Зато я знал одно. Я уже прожил эти дни плохо — и второй раз так же не проживу.
Глава 17. Правила
Из дому я вышел позже обычного — и вовсе не потому, что проспал. Проспать после смерти трудно: тело вроде целое, а внутри всё равно кто-то сидит у края кровати и ждёт, что снова перестанет хватать воздуха. Я задержался нарочно: застегнул Мирин оберег у неё под воротом ещё раз, хотя шнурок и так держал. Пересчитал медяки на хлеб, ошибся на одну, пересчитал заново. Выслушал от Миры, что богатые люди так долго деньги не считают, поэтому мы точно не богатые.
— Дверь запри, — сказал я ей у порога.
— Сам запри.
— Мне наверх.
— А мне жить в доме, который ты заперёшь не с той стороны?
Спор был старый, домашний, бессмысленный. В прошлый раз я уже в этом месте думал о светочах, о Делне и о том, как бы не опоздать.
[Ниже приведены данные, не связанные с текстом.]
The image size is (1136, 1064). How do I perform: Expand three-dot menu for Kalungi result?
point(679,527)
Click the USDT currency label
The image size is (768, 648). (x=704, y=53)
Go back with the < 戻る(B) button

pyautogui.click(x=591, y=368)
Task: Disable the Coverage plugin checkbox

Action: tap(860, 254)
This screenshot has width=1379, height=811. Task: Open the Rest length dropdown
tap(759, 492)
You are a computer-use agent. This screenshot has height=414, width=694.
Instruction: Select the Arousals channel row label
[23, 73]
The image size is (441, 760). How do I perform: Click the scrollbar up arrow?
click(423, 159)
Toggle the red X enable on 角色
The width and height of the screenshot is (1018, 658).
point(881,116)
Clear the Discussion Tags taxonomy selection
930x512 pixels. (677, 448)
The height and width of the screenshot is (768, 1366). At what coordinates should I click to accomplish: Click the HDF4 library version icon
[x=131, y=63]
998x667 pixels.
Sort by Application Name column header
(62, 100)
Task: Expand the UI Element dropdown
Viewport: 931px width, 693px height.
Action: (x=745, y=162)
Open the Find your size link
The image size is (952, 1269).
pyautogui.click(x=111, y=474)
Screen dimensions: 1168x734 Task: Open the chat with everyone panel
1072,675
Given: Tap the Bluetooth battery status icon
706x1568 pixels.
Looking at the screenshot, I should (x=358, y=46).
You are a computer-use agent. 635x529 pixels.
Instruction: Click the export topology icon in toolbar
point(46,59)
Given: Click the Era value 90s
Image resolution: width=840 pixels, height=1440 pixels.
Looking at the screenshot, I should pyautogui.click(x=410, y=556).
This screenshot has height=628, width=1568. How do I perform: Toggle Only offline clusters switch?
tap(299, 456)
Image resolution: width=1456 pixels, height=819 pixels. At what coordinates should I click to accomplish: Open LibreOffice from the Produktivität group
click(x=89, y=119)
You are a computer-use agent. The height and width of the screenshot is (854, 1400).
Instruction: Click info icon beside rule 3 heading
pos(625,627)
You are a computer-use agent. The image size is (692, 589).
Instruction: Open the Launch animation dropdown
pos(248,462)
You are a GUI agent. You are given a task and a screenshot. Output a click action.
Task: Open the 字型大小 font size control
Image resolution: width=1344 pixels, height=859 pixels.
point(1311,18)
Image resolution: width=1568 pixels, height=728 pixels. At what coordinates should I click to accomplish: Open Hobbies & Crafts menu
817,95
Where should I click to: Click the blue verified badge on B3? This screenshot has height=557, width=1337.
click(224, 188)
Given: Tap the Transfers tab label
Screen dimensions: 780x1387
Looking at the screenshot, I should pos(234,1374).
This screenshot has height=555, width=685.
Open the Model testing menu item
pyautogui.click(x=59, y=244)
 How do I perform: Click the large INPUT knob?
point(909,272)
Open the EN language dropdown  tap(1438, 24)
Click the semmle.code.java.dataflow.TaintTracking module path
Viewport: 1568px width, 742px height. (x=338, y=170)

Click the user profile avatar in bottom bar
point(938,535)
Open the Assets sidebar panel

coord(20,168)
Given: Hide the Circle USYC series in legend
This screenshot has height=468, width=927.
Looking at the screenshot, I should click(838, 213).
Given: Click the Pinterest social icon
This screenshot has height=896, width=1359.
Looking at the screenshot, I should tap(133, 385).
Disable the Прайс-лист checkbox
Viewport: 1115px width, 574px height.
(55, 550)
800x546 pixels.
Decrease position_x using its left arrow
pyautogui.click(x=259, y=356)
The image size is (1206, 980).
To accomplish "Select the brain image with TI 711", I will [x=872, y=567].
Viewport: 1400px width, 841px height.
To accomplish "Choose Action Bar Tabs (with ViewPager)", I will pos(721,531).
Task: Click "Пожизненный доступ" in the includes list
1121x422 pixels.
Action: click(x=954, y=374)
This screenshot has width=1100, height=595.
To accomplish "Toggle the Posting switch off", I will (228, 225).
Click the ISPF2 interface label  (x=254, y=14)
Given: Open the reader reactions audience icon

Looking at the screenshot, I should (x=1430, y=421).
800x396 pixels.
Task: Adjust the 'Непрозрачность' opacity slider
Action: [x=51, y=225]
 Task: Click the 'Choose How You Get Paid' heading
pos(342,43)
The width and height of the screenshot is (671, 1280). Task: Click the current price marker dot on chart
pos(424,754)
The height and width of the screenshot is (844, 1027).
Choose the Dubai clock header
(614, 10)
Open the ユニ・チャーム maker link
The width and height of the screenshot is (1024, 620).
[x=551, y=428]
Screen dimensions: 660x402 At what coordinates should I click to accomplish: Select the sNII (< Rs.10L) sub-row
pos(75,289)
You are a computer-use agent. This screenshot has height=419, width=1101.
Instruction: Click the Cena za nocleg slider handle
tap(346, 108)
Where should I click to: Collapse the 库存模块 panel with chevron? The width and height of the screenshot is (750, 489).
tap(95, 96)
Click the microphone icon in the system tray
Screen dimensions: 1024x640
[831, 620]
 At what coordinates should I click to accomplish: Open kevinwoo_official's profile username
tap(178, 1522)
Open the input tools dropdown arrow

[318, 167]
Теперь стоял на крыльце, держал ладонь на косяке и слушал, как снизу Бричен ругается с верёвкой, как тележка молочника гремит на выбоине, как Мира сопит от возмущения, что её опять пытаются сделать маленькой.
— Ладно, — сказал я. — Запирай ты.
Она подозрительно прищурилась и протянула:
— Ты сегодня уступаешь. Это хуже болезни.
— Я расту как человек.
— Поздно начал.
Она захлопнула дверь у меня перед носом, тут же открыла на щёлку и показала язык. Я помахал ей. Она фыркнула, но засов всё-таки двинула. Серебро оберега на миг блеснуло у неё под воротом, и меня так резко потянуло вернуться, что я почти сделал шаг назад.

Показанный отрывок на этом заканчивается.